Uma cena que revolta e choca qualquer pessoa foi registrada em Campina Grande, na Paraíba. Uma família que atravessava a rua acabou sendo violentamente atingida por um veículo após a condutora, segundo informações divulgadas pela imprensa local, avançar o sinal vermelho.
Entre as vítimas estavam uma mulher grávida, um bebê e outros familiares. O caso ganhou repercussão nacional pela gravidade das imagens registradas no local. Após o impacto, o bebê chegou a permanecer sobre o capô do veículo por alguns instantes antes de cair. A motorista deixou o local sem prestar socorro, sendo localizada posteriormente pelas autoridades.
A mulher grávida sofreu fratura em uma das pernas e as vítimas precisaram de atendimento médico.

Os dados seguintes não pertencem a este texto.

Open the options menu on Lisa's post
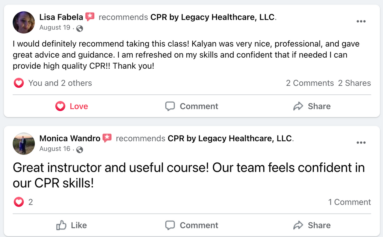The width and height of the screenshot is (383, 237). tap(361, 22)
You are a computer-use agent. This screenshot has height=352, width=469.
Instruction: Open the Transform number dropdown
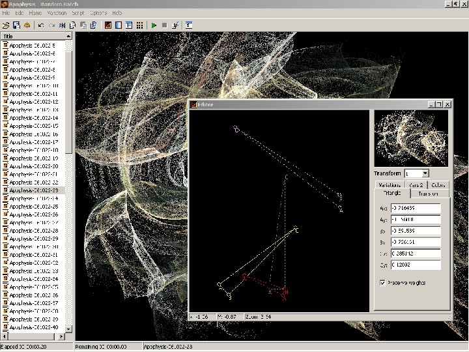pos(425,173)
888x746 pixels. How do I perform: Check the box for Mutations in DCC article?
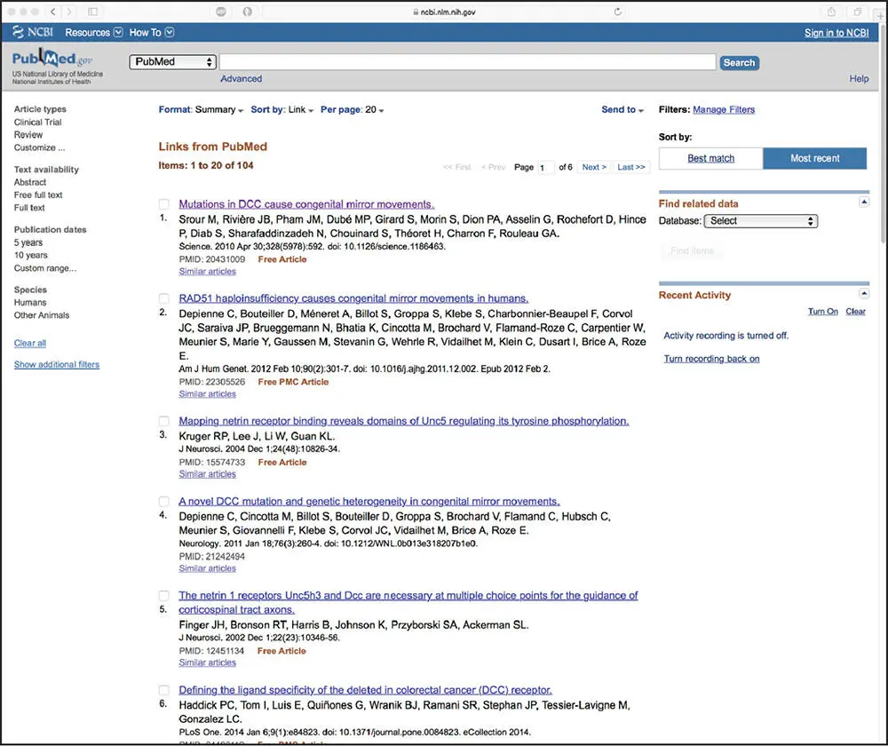click(x=164, y=204)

O caso segue sendo investigado pela Polícia Civil.
Mas além da investigação policial, existe uma reflexão que precisa ser feita por toda a sociedade.
Todos os dias motoristas transformam ruas e avenidas em pistas de corrida. Sinais vermelhos são ignorados, limites de velocidade são tratados como sugestão e a pressa parece valer mais do que a vida humana.
Quando uma pessoa decide avançar um sinal vermelho, ela não está apenas cometendo uma infração de trânsito. Está assumindo o risco de destruir famílias inteiras em questão de segundos.
O trânsito não mata sozinho. Por trás da maioria das tragédias existem escolhas. Escolhas feitas por quem dirige olhando para o celular, por quem acelera além do permitido e por quem acredita que nada acontecerá.
Infelizmente, desta vez aconteceu.
As imagens são fortes, mas mais forte ainda deve ser a reflexão que elas provocam. Quantas tragédias semelhantes ainda precisarão ocorrer para que o respeito às leis de trânsito seja tratado como uma questão de responsabilidade coletiva e não apenas como uma obrigação imposta pela fiscalização?
A TVC acompanha o caso e reforça que preservar vidas deve ser sempre a prioridade de todos que ocupam as vias públicas.